空が色を変えはじめていた。
ずっと座ったままだったあたしは、ふと、歩きたくなった。ベンチから立って、けーたを見た。歩きたい、と子どものように言えば、けーたは一度瞼を伏せて、大人らしくゆっくりと立ち上がる。
ギターケースをそのまま置いていこうとするので、いいの、と訊いたら、いいよ、と言う。
「歩きたいから、ちょっとだけ置いてく」
あたしたちは歩き出した。
けーたは、相変わらずコートのポケットに手を入れて歩いた。速度がゆるいので、あたしはたやすく隣を歩けた。
不思議だった。
「けーた」
「なに?」
「あのね、前にも、こんなふうにいっしょに歩いた気がするよ」
このままどこまでもゆけるように、足元がふわふわとしていた。
もっと、どうしようもなくなるのだと思っていた。けーたにすきだと言ったら、逃げ出してしまいたくなるのだと思っていたのに。
いっしょに歩いている。あたしは、けーたの隣を歩いている。
少しずつ夜が明けていく。
なにも言わない。ただ夢を見ているように、海を見ていた。
ふと、気のせいみたいにちょっとだけ指先がふれたと思ったら、けーたの手があたしの手をつかまえた。あたしの冷えきった手に、体温が染み込んでいく。まざりあっていく。
けーた、手、ずっとポケットにしまっていたのに。
でも、だから、けーたの手はあたたかくて、とてもあたたかくて、あたしは泣きそうになった。
「海未」
海未。あたしの名前だ。
けーたの手が、そっとあたしの手を握る。
「ずっといっしょにいてほしいって言ったら、笑う?」
いつのまにか、海辺を歩く足はとまっていた。
あたしは、けーたを見上げた。けーたは横顔ではなく、あたしのことを見ていた。
夜明けの光で、けーたの髪も、目も、ピアスも、キラキラしていて、とてもきれいだった。
「……笑う」
どれだけ間を置いたのかわからないけれど、ずいぶん遅れてあたしはそう答えた。実際に笑っていたので、目の前のけーたがものすごく微妙な顔をする。それが余計におかしかった。
「……笑うなよ」
「だって、なんかシュールだよ。ふふふ」
「シュールって言うな」
苛立ったように声を荒らげるけれど、ちっともこわくなかった。
いつまでも笑っていると、けーたの手が伸びてきた。デコピンされるかな、と思ったのに、その手は、あたしの髪をくしゃっとした。
「……泣くなよ」
怒っていたはずのけーたは、困ったような顔をしていた。
いつもだったら、きっとむっとしたのに。けーたがそんな顔で髪をなでるから、あたしはもうむっとするのも、笑うこともできなくなってしまう。
胸が苦しくて、痛かった。
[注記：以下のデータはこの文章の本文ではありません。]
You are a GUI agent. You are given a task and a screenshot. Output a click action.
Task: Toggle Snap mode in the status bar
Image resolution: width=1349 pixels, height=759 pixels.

でも、嫌じゃないんだ。
いたい。ねえ、いたいよ、けーた。
ぎゅっと目をつむったら、ぽろりと涙がこぼれた。
「……けーた、」
「……ん?」
「いいの?」
“いっしょにいたい”から、いっしょにいても、いいの。
「いいよ」
けーたが小さく笑った。それだけで、あたしは情けないほど泣けてしまうのだ。まるでちっぽけな子どもだった。
そっか。
なんだ、いいんだ。
あたし、けーたといっしょにいてもいいんだ。
けーたが泣きやまないあたしをぎゅっとする。けーたの胸に、あたしの涙が染み込む。煙草と香水の混ざったにおい。そのなかにある、けーたのにおい。あたしは、忘れなくてもいいのだ。
「すきだよ」
耳元でかすれた声が聞こえた。内緒話みたいだと思い、あたしはうんと頷いた。
少しだけ体が離れると、けーたは、あたしの顔を覗き込むように見る。薄茶色の目のなかにあたしがいる。
そっと目をつむったら、唇に一度だけふれた。
「……」
とても近い距離で目が合った。照れ隠しで、帰る? と訊いたら、なぜかけーたは声をあげて笑った。
その笑い方が、最初に会ったときみたいだと思った。あたしがポケットに入れっぱなしにしていたチョコレート菓子を「あとで食べる」と言ったときの。
けーた、笑うと子どもだね。
「帰るか」
けーたが言うので、あたしは頷く。
どちらともなく手をつないだ。お互いの指が絡むつなぎ方が、少しくすぐったい。
あたしたちは、来た道をまた戻る。
ベンチにはけーたのギターが待っている。まぶしい場所で見た、あの尖ったかたちの黒いギター。
「けーた」
「なに」
「ギター、聴きたいよ」
「……帰ったらな」
照れたような横顔を見上げながら、あたしは笑った。
目を細めたら、キラキラとまぶしい夜明けの海が滲んでみえた。